**Try it:**
Please look for the string "from" below and report every line in which it occurs.

**Source data:**
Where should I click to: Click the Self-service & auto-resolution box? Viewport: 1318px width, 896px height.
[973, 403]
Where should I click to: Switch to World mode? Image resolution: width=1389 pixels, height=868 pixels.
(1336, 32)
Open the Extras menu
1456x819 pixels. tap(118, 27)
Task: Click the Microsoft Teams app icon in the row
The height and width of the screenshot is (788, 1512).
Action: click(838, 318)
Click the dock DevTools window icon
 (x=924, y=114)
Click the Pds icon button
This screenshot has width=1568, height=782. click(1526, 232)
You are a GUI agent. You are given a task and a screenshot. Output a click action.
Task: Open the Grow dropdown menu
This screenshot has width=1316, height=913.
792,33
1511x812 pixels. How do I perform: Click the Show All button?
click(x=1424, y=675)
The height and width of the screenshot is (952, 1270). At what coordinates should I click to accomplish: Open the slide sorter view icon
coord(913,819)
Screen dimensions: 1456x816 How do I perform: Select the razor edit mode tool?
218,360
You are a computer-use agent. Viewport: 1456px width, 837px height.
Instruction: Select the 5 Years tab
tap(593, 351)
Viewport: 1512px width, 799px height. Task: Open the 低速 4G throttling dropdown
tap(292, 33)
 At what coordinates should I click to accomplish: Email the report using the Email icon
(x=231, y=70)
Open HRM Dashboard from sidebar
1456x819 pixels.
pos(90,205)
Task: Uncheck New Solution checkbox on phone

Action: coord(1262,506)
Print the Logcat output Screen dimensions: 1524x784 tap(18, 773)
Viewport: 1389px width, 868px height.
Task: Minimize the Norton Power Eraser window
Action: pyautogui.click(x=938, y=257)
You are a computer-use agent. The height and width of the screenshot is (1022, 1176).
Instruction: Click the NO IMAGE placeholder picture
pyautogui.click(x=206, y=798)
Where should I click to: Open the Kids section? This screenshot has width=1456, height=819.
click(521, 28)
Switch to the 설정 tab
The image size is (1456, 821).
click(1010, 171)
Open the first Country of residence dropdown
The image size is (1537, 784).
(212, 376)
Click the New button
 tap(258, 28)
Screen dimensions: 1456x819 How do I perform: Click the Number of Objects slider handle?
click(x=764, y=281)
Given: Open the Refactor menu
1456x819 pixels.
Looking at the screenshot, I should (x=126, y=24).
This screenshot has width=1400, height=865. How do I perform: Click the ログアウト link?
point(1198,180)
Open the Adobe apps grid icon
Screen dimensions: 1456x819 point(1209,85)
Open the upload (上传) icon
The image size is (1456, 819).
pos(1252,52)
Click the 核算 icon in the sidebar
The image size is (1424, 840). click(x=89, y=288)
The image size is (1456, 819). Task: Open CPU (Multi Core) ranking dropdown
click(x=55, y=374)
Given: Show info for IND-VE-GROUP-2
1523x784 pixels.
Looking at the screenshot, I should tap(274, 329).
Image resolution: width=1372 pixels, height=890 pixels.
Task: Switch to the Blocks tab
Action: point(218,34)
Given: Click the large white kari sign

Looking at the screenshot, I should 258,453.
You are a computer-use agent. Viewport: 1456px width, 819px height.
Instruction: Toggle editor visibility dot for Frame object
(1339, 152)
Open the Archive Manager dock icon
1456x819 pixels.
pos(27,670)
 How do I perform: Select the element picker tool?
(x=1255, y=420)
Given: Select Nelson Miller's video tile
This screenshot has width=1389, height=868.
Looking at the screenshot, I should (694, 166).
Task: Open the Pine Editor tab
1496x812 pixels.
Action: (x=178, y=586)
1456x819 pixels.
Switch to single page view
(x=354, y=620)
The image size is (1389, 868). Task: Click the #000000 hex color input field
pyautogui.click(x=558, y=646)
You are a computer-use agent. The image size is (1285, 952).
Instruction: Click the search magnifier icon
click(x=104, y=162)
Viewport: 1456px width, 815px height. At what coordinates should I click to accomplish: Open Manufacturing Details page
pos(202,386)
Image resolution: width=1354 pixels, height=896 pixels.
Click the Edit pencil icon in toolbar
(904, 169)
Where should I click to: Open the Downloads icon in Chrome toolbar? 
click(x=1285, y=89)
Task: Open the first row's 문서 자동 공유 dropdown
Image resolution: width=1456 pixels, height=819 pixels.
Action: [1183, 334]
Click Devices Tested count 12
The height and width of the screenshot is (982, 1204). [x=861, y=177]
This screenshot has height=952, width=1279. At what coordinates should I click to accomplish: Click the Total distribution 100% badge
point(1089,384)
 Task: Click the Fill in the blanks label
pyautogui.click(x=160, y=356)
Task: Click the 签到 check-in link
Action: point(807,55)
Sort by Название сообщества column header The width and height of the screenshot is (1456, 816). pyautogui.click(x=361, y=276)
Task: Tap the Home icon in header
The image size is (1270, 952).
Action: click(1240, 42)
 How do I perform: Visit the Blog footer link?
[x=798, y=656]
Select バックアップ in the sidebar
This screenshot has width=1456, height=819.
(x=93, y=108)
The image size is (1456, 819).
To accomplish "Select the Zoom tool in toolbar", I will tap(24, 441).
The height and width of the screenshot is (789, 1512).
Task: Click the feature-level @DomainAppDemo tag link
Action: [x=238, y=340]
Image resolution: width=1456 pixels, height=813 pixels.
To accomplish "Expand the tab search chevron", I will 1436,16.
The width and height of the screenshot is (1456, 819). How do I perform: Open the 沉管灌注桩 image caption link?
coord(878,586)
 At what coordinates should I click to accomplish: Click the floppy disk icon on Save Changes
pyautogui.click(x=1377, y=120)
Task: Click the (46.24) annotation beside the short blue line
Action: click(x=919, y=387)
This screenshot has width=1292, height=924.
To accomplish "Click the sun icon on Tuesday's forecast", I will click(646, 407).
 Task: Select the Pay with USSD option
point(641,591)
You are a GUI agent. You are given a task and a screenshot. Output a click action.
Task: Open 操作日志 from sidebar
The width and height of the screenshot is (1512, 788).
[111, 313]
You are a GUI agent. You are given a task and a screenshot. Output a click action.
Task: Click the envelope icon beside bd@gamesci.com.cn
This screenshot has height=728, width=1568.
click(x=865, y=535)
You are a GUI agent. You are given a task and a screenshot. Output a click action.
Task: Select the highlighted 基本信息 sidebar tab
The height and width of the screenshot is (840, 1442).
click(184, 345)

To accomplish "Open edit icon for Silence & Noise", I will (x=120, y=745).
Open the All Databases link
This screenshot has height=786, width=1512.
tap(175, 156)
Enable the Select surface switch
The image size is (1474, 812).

**Expected output:**
Open HRM Dashboard from sidebar
Task: Open 操作日志 from sidebar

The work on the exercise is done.